The archaeological reality is considerably more varied, more nuanced, and in many ways more fascinating. Viking Age burial practices differed by region, time period, social status, and likely by individual belief. Some of the dead were cremated. Others were interred with elaborate grave goods. Some burials were modest. The material record tells a complicated story that popular imagination tends to flatten.
This is precisely the gap that Earth Wounds tries to close — not by lecturing, but by making the real evidence visually compelling and emotionally accessible to modern readers.
A Book You Can Hold in Your Hand
One of the more unexpected details about Earth Wounds is its physical form. Despite running to 200 pages, Barnes notes that the book is tiny — small enough to fit in your hand like a prayer book, as she describes it. That is a deliberate choice, and an interesting one.
There is something appropriate about a book on burial and mortality being intimate in scale. Death is, after all, a personal subject. The prayer book comparison is not just a size reference — it suggests a certain kind of relationship between reader and object, quiet and close rather than grand and distanced.
The dual use of 35mm film and digital photography throughout the book also reflects the project’s dual nature: one foot in the analog, tactile past and one in the contemporary present. Film photography, in particular, carries its own associations with memory and impermanence — a fitting choice for a subject rooted in how we remember the dead.
Art as a Way Into the Archaeological Record
Using art to document and interpret material culture is not a new idea — Barnes acknowledges this directly. Museums have long commissioned illustrations and reconstructions to help visitors visualize the past. But Earth Wounds takes a different approach.
Rather than producing neutral reconstructions designed to educate, Alexandrowicz and Rawlings have created images designed to provoke feeling. The staged burials are not just informational. They ask the viewer to sit with questions about mortality, about what we leave behind, about how the living make meaning from the bodies of the dead.

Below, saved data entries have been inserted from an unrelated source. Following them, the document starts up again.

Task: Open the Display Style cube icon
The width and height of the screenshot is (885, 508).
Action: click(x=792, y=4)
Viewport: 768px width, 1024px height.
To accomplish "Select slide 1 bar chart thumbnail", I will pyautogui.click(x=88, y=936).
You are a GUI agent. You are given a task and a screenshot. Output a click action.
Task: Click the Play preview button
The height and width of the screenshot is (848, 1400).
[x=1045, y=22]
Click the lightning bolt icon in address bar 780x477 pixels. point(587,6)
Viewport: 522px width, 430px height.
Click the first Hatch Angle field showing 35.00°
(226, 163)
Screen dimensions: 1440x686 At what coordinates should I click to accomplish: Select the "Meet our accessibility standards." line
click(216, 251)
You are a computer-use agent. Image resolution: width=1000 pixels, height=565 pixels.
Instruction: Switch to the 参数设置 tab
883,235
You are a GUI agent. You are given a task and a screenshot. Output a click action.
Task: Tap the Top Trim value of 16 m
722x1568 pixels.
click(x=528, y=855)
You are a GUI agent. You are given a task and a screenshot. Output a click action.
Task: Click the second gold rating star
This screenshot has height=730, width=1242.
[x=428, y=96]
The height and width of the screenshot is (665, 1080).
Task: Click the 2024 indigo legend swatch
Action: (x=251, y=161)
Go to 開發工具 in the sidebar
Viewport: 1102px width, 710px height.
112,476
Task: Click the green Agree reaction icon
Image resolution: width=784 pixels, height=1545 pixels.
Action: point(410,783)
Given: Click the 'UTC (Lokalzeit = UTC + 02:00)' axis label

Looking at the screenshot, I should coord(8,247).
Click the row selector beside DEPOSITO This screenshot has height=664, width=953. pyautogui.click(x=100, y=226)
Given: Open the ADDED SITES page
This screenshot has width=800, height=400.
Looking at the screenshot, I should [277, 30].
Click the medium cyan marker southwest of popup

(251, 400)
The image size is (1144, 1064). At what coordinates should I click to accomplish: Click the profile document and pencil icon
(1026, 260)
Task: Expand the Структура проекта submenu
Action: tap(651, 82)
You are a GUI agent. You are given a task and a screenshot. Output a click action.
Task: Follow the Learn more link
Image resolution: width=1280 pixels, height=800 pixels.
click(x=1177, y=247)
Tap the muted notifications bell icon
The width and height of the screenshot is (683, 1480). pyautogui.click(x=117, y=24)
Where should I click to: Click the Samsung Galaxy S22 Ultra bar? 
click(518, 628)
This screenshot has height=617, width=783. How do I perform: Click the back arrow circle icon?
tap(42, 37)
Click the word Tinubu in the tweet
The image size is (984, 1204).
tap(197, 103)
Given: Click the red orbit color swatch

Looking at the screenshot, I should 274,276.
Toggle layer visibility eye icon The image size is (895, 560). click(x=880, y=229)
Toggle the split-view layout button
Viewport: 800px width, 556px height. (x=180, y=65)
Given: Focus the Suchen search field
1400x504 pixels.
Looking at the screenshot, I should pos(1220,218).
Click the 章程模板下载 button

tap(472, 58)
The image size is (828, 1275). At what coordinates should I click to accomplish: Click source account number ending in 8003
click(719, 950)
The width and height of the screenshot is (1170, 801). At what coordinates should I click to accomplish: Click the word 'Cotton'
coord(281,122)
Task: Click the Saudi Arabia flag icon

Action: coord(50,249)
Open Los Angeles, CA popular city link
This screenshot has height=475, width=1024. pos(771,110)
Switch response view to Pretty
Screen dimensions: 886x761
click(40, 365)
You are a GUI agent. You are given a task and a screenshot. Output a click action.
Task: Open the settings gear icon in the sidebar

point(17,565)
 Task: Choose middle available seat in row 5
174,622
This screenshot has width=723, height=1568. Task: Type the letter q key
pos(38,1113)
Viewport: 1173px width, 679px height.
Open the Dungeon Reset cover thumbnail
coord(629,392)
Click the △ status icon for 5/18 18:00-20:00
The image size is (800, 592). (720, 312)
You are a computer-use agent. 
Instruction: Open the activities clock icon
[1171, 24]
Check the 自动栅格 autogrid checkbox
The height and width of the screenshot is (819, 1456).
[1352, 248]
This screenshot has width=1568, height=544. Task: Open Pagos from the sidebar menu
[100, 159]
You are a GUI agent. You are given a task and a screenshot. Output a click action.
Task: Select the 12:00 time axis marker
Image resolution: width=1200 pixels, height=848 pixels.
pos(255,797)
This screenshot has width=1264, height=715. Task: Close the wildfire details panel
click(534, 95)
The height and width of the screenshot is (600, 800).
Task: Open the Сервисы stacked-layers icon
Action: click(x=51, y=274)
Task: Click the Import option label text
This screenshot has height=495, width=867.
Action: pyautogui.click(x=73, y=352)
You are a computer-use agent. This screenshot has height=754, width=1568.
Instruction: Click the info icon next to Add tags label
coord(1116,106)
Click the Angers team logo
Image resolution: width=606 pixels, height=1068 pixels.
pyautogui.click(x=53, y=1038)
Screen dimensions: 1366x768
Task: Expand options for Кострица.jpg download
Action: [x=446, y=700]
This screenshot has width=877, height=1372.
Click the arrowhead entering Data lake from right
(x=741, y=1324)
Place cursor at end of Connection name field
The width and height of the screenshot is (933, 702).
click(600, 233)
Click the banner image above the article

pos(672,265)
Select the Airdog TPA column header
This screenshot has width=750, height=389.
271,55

That emotional register is what separates this book from a standard archaeological publication — and what makes it potentially valuable to readers who would never pick up a journal article on Viking funerary rites.
The publisher, Hyldyr, has carved out a specific niche doing exactly this kind of work: taking medieval and ancient subjects and presenting them in ways that feel alive and relevant rather than dusty and remote. Earth Wounds appears to be a strong example of that mission in practice.
Frequently Asked Questions
Who wrote Earth Wounds: Creative Explorations of Viking Age Funerary Customs?
The book was written and photographed by experimental archaeologists Kevin Alexandrowicz and Devon Rawlings, with introductions contributed by archaeologists Leszek Gardeła and Giorgia Sottotetti.
Who published the book and where?
It was published by Hyldyr, a small artisanal press based in Washington State that focuses on popularizing medieval and ancient materials.
How long is the book and what does it look like?
The book is 200 pages but physically small — described by reviewer Terri Barnes as fitting in your hand like a prayer book. It uses both 35mm film and digital photography.
Is the book based on real archaeological evidence?
Yes. The staged burial recreations in the book are based on actual Viking Age graves, and the project is grounded in archaeological scholarship rather than popular myth.
What photography formats were used in the book?
Both 35mm film photography and digital photography were used throughout the book.
Is this book suitable for general readers or only specialists?
Based on the review, the book is aimed at general audiences — it began as an art project intended to make Viking Age funerary customs accessible and emotionally engaging to modern readers, not just academic specialists.